The crudity of my tools doesn't let me distinguish between the
number of assignments and the number of variables assigned to,
so I don't have a measurement for how many assignments there are
to the *same* variable.  My feeling is that except for isolated
monsters like my 48-assignment method and an XSLT processor's
806-assignment method, it's pretty low, maybe 2.

So why should there be a much worse problem for Erlang?

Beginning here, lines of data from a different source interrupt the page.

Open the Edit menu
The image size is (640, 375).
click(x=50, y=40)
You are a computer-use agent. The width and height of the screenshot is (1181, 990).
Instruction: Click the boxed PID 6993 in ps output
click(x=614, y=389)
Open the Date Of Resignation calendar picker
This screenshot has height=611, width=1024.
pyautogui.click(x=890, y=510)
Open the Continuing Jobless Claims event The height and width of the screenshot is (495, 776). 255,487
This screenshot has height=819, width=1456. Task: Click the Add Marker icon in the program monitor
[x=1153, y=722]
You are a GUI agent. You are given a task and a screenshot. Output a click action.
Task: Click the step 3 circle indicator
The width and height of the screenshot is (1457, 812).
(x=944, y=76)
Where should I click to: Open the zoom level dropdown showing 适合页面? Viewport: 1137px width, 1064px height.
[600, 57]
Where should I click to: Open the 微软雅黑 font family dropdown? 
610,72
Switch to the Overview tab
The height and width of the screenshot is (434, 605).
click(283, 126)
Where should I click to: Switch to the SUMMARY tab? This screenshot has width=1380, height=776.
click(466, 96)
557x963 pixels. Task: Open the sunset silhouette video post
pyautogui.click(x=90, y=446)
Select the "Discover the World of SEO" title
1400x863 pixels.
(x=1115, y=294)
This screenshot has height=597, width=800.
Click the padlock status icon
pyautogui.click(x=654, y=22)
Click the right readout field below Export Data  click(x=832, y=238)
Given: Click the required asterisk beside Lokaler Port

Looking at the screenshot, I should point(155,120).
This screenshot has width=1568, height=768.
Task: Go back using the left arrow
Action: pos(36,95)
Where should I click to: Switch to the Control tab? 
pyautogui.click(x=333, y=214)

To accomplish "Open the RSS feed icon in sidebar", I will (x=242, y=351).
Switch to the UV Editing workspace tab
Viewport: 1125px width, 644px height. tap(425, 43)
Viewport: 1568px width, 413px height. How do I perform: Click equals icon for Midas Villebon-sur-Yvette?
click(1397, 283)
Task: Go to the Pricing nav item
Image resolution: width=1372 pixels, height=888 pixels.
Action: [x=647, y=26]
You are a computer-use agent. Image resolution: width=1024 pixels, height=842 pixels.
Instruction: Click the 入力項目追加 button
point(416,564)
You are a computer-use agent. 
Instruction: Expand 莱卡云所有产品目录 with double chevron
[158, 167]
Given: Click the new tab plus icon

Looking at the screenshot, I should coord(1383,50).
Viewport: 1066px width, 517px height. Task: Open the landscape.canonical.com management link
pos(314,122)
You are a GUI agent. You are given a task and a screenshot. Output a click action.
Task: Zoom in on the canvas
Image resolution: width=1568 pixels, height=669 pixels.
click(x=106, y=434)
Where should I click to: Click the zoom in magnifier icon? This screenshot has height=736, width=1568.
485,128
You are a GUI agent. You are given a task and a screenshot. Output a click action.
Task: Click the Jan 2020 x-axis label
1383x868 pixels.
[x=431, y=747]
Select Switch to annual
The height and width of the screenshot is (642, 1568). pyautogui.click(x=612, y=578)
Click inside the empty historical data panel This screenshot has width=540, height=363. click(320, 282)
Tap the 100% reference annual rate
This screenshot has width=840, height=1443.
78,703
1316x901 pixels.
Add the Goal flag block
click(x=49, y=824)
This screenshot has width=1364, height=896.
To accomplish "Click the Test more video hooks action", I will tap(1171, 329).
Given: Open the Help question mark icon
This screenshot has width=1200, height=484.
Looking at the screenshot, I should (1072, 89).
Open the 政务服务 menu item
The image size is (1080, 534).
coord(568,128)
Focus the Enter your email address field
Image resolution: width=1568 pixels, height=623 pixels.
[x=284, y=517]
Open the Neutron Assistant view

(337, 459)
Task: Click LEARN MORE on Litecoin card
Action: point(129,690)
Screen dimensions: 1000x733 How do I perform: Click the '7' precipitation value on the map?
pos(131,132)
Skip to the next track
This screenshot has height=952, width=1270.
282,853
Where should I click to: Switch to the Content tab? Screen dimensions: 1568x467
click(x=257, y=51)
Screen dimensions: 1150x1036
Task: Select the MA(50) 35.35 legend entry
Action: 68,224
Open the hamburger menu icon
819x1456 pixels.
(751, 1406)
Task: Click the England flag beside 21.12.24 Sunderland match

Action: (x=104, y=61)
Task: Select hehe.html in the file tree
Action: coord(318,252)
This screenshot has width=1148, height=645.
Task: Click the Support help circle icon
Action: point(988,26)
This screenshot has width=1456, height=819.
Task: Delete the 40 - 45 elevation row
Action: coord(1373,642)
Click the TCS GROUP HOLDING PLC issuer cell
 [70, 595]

The answer is hinted at above.  Erlang does not have mutable
data structures (if you don't count the process dictionary or
ETS tables or the process name registry or ...) so instead of
	x foo.
	x bar.
	x ugh.
we have to do
	X1 = foo(X0),
	X2 = bar(X1),
	X3 = ugh(X2),
	...

Unless, of course, we do
	ugh(bar(foo(X0))).

> This means having to change four lines of code, when really it's
> conceptually just one change.  I'd like to suggest being able to do
> something like:
>
>  X = foo(),
>  r(X) = whee(X),
>  r(X) = bar(X),
>  r(X) = xyzzy(X),
>  blah(X).
>
Yeek.  Why pervert function call syntax?
Why not just have assignments?
	X = foo(),
	X := whee(X),
	X := bar(X),
	X := xyzzy(X),
	blah(X)

Something to a very similar effect is possible in most
functional languages, using 'let':

	let x = foo () in
	let x = whee x in
	let x = bar x in
	let x = xyzzy x in
	blah x

The only real awkwardness in adding this to Erlang is the
fact that Erlang allows already-bound variables in patterns
as well as bound ones.

As an aside: parse transforms would be more useful if you were
able to add new operators (like :=).

What I would really like are some numbers and some examples.
How *often* is this a problem?
How *many* times is "the same variable" updated, typically?
How often are there multiple-updates that don't fall into a
pattern?
Is it possible that a different coding style would eliminate
or greatly reduce the problem?

Please, before writing any parse transforms, show us two or
three real, complete, functions taken from code you really
want to use, where this problem occurs.